Airborn – Lizard Secrets: Part One – Land of the Living Review

Lizard Secrets! LIZARD SECRETS! When sifting through the endless pile of gore-drenched and occult-themed album titles in the AMG promo bin, something as adorable as Lizard Secrets immediately stands out. As for Airborn themselves, well, they’ve had a tough time doing the same in the power metal scene over the past twenty two years of their existence, plugging along on a semi-regular release schedule that I had been completely unaware of until I plucked this album from the a(mg)ether. Their relative obscurity doesn’t come as a surprise when listening to their music – like countless other power metal bands, they lack a defined, unique personality – but what they lack in originality, they make up for with heart in spades. Wholly unoriginal and stuffed to the scales with cheese, Lizard Secrets: Part One – Land of the Living is a surprisingly varied and undeniably fun listen nonetheless.

Though based in Italy, Airborn’s soul very clearly belongs to power metal’s Teutonic legends. From the sweeping guitar melodies and distinct vocal lines of Gamma Ray to the brash chords of Iron Savior and even the ludicrous pomp of Freedom Call, Lizard Secrets is a competent, confident overview of Germany’s spread of speedy power metal offerings. Though derivative through and through, Airborn succeeds in the end because it mashes these influences together without sounding random or disjointed; everything just works, and outside of a couple of tedious mid-paced numbers (most notable being the plodding, lurching “Here Comes the Claw”), the level of quality remains relatively high despite the aesthetic shifts.

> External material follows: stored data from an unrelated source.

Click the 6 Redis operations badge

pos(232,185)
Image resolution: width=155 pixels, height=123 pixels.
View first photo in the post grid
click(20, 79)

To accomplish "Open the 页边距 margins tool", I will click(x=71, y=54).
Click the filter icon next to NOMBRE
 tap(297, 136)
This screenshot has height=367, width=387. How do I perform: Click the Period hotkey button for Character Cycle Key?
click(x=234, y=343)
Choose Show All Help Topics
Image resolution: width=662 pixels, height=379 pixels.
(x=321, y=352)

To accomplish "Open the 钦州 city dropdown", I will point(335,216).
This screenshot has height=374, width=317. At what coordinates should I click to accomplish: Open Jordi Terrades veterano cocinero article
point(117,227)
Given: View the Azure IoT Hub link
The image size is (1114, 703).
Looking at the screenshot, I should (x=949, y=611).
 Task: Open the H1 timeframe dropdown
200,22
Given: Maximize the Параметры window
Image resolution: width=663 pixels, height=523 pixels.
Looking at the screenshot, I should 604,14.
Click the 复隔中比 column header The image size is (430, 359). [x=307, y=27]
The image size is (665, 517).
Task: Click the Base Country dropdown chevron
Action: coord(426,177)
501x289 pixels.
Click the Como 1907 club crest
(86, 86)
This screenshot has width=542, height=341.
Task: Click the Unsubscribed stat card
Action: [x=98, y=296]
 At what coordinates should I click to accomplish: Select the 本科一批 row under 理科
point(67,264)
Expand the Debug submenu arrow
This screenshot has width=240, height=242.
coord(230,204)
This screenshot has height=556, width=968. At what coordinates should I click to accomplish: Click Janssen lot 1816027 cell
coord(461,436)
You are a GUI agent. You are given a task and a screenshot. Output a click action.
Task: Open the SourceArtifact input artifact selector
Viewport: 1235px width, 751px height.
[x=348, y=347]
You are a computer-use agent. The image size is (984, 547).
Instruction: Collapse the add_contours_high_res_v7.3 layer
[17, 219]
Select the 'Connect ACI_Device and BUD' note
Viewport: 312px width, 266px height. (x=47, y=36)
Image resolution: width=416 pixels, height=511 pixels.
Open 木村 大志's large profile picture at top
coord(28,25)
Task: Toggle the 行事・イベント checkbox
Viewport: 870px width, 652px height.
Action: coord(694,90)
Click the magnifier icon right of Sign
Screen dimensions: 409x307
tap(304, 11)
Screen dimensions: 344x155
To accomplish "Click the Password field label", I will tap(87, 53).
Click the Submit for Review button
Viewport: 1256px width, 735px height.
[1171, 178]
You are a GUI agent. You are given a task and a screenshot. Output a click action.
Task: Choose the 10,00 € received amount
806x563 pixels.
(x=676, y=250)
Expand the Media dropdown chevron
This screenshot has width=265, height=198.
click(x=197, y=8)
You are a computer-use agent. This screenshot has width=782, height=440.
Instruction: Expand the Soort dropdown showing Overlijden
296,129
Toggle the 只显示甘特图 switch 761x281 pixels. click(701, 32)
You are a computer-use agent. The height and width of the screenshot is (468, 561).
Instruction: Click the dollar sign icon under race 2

For all its variety, Lizard Secrets also fails to bring anything new to the table, and although Airborn is plenty proficient at aping iconic bands, they never show a desire to take their influences and push them in new directions. Innovation is never really a requirement in crafting a successful album of course – much less a power metal album – but the heavy re-treading of thoroughly covered ground does mean that casual power metal listeners may ignore Lizard Secrets in favor of another trip through Helloween’s classic material. Even so, there’s a unique charm here bound to win over genre completionists, palpable through the messy, high flying shredding solos and vocalist Alessio Perardi’s Damnagoras (Elvenking)-esque timbre, which delivers wonderful instances of Engrish, especially in the snarling delivery of “Long live metal / Fuck theaters” featured in the chorus of “Metal Haters.”1

Beyond the charm, Lizard Secrets is elevated by a handful of great numbers that pockmark the record’s array of good-to-okay tunes. “Land of the Living” pairs an anthemic Freedom Call chorus with tried and true Iron Maiden gallops in the verse to memorable effect, while closer “My Country is the World” delivers the best power metal refrain I’ve heard this year, haphazardly pouring on the cheese and optimism as successfully as any of their fellow countrymen have ever nailed. Despite the consistently strong tracklist, production quality is strangely scattershot; the forceful, distinct drum tone sounds punchy and well-mixed on tracks like “Who We Are,” yet obscured by overly loud vocals on “Lizard Secret,” the very next song. Still, the lack of reliance on keyboard presence automatically makes Lizard Secrets a better sounding power metal album than many of Airborn’s synth-drenched contemporaries.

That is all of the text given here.